[Task goal] Please recast the material from its first line through the line containing "Action: (179, 7)" as a Markdown table with the columns Number and Line, giving each nonblank line a row and leaving out the pictures.

Item position entries:
________________________

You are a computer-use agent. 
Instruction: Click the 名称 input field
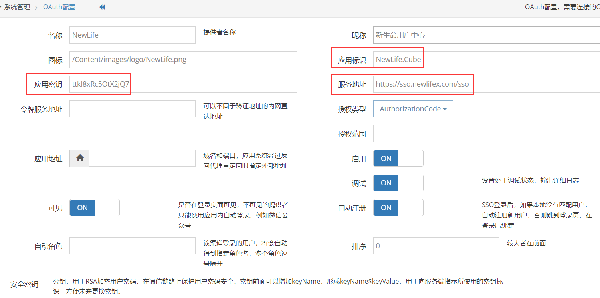point(132,35)
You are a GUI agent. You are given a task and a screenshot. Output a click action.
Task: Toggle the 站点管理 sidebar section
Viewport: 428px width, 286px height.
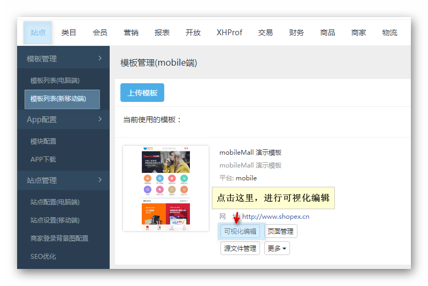63,180
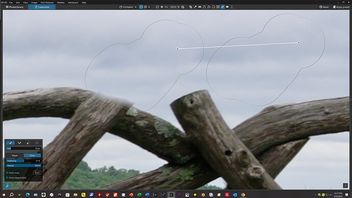The width and height of the screenshot is (352, 198).
Task: Expand the zoom percentage dropdown
Action: (179, 7)
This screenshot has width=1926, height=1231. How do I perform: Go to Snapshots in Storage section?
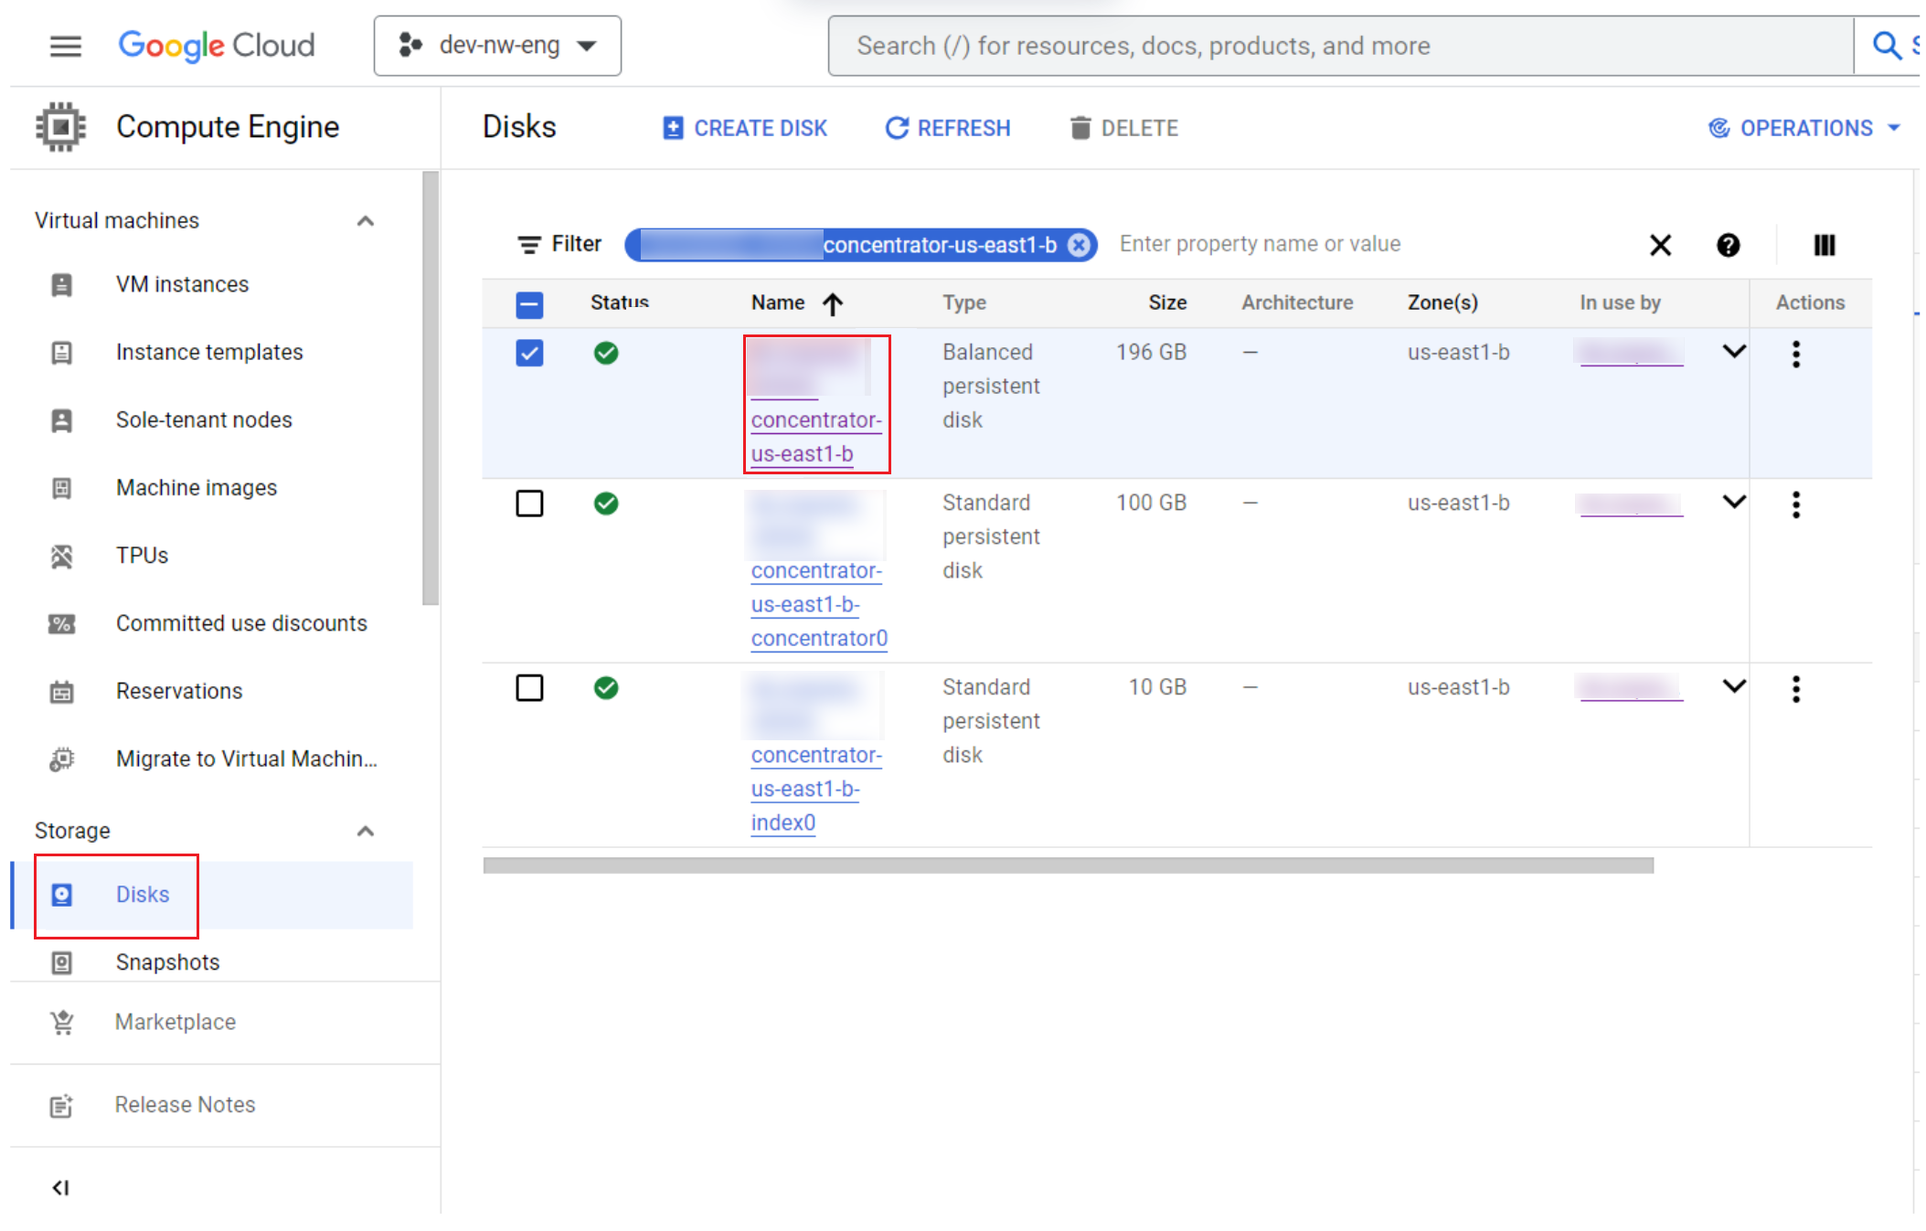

________________________

[The answer]
| Number | Line |
|---|---|
| 1 | You are a computer-use agent.  |
| 2 | Instruction: Click the 名称 input field |
| 3 | point(132,35) |
| 4 | You are a GUI agent. You are given a task and a screenshot. Output a click action. |
| 5 | Task: Toggle the 站点管理 sidebar section |
| 6 | Viewport: 428px width, 286px height. |
| 7 | 63,180 |
| 8 | The width and height of the screenshot is (352, 198). |
| 9 | Task: Expand the zoom percentage dropdown |
| 10 | Action: (179, 7) |